- **Set problem**: Recast everything in the listing below, from the line containing "The height and width of the screenshot is (583, 1009)." down to the line containing "pos(747,486)", as a JSON list of strings with one string per line and no blank lines. Leave the pictures out of your answer.

- **Input**:
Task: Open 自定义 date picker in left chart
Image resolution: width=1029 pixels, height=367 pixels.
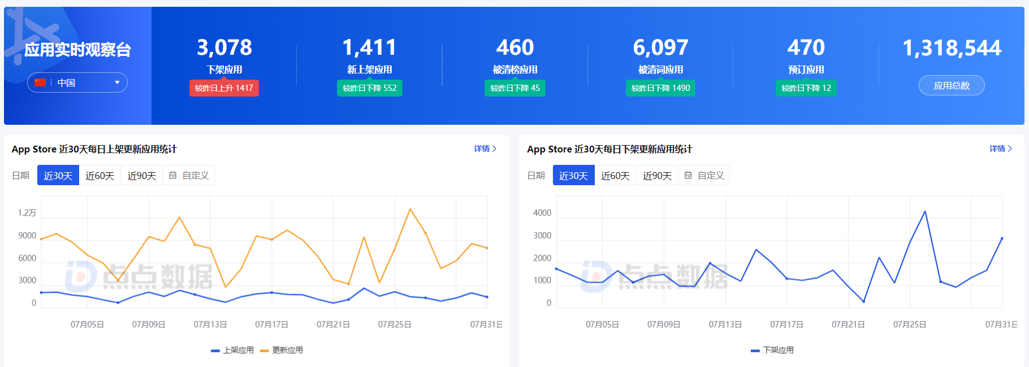Action: pos(195,176)
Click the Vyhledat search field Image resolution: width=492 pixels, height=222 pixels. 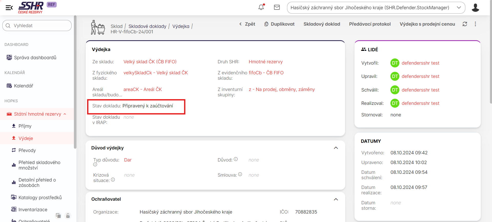click(37, 26)
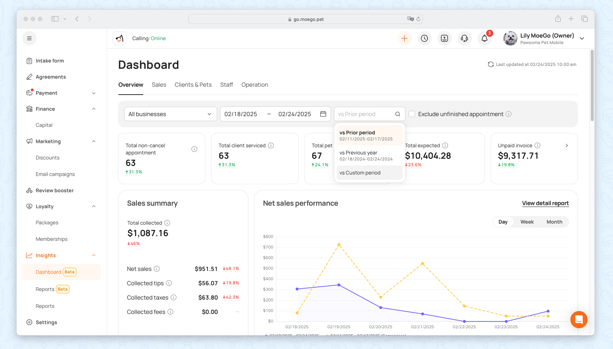The height and width of the screenshot is (349, 613).
Task: Click the calendar icon in date range
Action: (323, 114)
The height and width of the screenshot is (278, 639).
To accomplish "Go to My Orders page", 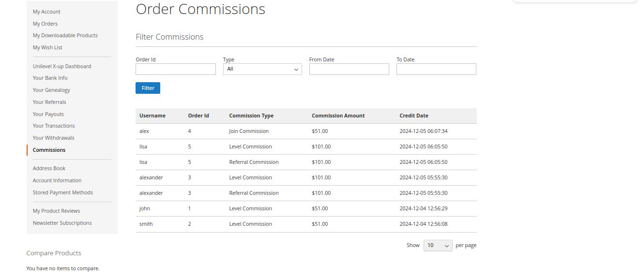I will click(x=45, y=24).
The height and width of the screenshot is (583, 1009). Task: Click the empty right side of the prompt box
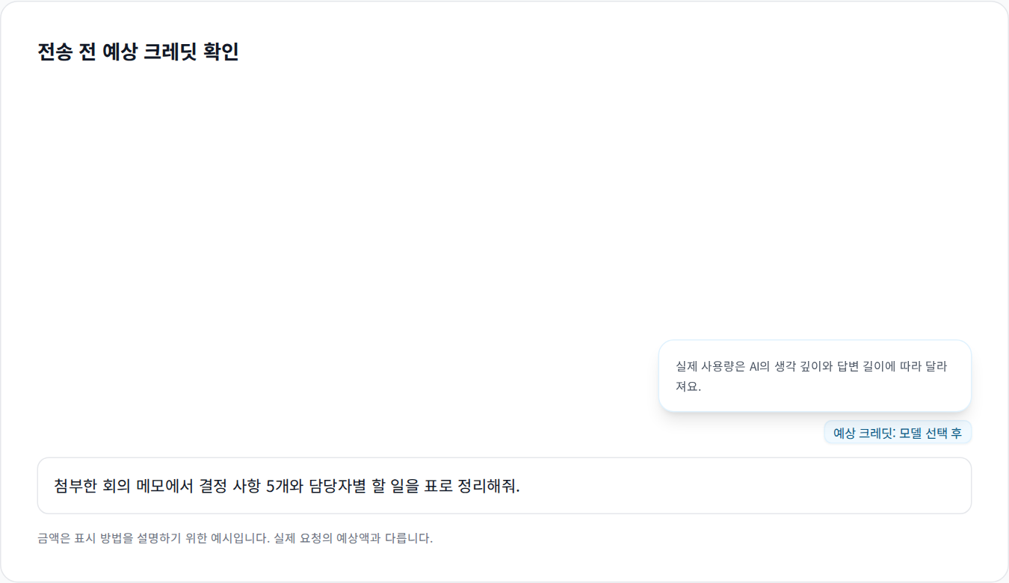pos(747,486)
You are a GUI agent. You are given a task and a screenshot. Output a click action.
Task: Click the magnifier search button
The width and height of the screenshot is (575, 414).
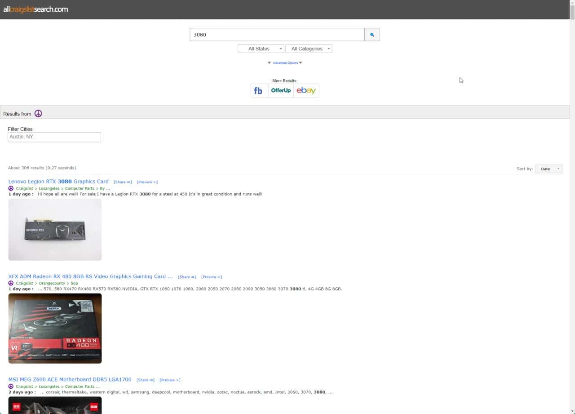pyautogui.click(x=372, y=35)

- **Solution**:
[
  "The height and width of the screenshot is (583, 1009). Task: Click the empty right side of the prompt box",
  "pos(747,486)"
]